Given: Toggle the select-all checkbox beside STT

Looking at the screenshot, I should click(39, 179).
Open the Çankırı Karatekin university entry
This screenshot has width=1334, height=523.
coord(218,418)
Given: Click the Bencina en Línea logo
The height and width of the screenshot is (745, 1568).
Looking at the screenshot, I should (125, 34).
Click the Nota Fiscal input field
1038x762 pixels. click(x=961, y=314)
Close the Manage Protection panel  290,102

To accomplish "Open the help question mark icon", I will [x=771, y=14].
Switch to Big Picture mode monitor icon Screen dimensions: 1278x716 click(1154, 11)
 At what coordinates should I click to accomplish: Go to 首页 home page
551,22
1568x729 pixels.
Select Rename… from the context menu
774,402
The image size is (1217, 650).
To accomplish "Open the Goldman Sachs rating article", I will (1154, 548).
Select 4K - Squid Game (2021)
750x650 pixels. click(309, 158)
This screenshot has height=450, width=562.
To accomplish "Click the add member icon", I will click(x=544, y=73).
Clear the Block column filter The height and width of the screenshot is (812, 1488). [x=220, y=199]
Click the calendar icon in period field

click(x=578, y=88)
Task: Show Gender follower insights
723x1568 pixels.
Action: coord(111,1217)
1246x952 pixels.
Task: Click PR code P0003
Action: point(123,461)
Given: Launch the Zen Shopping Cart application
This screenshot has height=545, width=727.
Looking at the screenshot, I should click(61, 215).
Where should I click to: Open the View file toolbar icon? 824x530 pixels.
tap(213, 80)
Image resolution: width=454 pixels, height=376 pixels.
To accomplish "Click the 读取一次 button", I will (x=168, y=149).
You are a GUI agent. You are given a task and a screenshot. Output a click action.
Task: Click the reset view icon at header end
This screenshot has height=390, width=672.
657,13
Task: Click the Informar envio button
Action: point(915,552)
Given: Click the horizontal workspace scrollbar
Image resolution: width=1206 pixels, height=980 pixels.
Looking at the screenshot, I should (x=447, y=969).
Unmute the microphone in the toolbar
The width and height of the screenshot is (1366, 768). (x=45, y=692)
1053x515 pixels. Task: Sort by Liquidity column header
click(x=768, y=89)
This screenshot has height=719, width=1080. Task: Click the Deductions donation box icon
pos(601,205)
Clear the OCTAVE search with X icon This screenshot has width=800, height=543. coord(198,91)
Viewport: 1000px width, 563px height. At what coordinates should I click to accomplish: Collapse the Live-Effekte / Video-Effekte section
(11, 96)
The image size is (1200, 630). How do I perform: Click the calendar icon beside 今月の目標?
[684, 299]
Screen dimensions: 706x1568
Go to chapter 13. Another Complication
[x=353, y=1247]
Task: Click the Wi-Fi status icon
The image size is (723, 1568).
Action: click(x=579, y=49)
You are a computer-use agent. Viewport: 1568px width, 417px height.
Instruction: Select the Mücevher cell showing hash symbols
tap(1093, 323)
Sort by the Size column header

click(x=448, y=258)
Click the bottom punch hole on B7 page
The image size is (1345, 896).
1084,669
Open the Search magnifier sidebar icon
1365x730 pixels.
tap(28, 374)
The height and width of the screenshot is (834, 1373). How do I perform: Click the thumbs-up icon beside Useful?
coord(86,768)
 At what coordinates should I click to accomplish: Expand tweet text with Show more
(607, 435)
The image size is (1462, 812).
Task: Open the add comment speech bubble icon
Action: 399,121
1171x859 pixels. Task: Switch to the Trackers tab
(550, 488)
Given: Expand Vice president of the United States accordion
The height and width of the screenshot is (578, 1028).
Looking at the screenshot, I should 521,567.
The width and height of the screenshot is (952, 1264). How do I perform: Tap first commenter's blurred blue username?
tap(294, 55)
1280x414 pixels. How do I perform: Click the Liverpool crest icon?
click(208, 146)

== Try it ==
Each line holding the word "will" must be copied from the data.

== Completed task ==
To accomplish "Open the help question mark icon", I will [x=771, y=14].
To accomplish "Open the Goldman Sachs rating article", I will (1154, 548).
To accomplish "Click the add member icon", I will click(x=544, y=73).
To accomplish "Click the 读取一次 button", I will (x=168, y=149).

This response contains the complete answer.